11月15日、みずほフィナンシャルグループ(FG)の社内ネットワークで、社員向けに投稿された動画が一部で波紋を広げた。それは木原正裕社長が、中間決算を説明した際に楽天グループとの協業について語った場面だった。

 「『みずほ楽天カード』。みなさん、ぜひ入って下さい。冗談ではないからね。本当ですよ。素晴らしいカードだから、本当にみんな入って下さい」

 その2日前、みずほFGは楽天カードと資本業務提携し、楽天カードの株式の15%弱を約1600億円で買い受けると発表。翌日には東京・丸の内のみずほFG本社で楽天Gの三木谷浩史社長も登壇させ、その場で打ち出したのが「みずほ楽天カード」だった。

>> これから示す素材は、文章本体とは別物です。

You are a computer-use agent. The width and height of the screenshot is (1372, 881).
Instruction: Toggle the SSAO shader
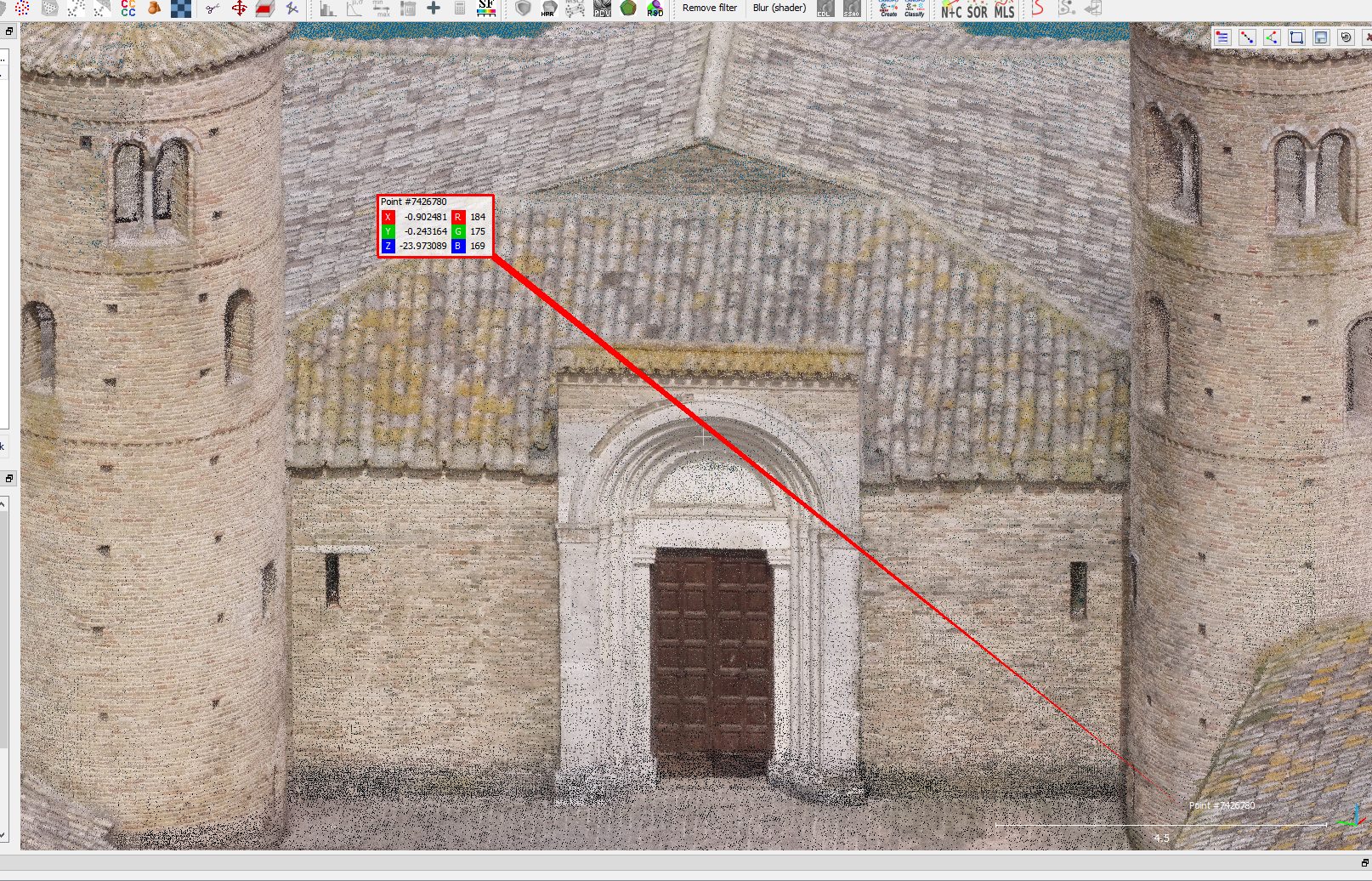852,9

みずほフィナンシャルグループの木原正裕社長(右)と楽天グループの三木谷浩史社長=みずほFG提供

 社員向け動画の中で、木原氏は「みずほの人が入らないで『入って』と言えないのでお願いします」などと念押しした。

 「トップとして本腰を入れているという思いが伝わる」(本社中堅)と好意的に受け止めた声もある一方で、唐突な呼びかけに、一部の社員は困惑した。

 「お金の負担はないが、『自爆営業』みたいだ」(若手)、「ノルマじゃないが、発行したかを上司が部下をチェックしかねない」(中堅)。他社のカード会社幹部は「うちではそんな指示を聞いたことがない」と漏らす。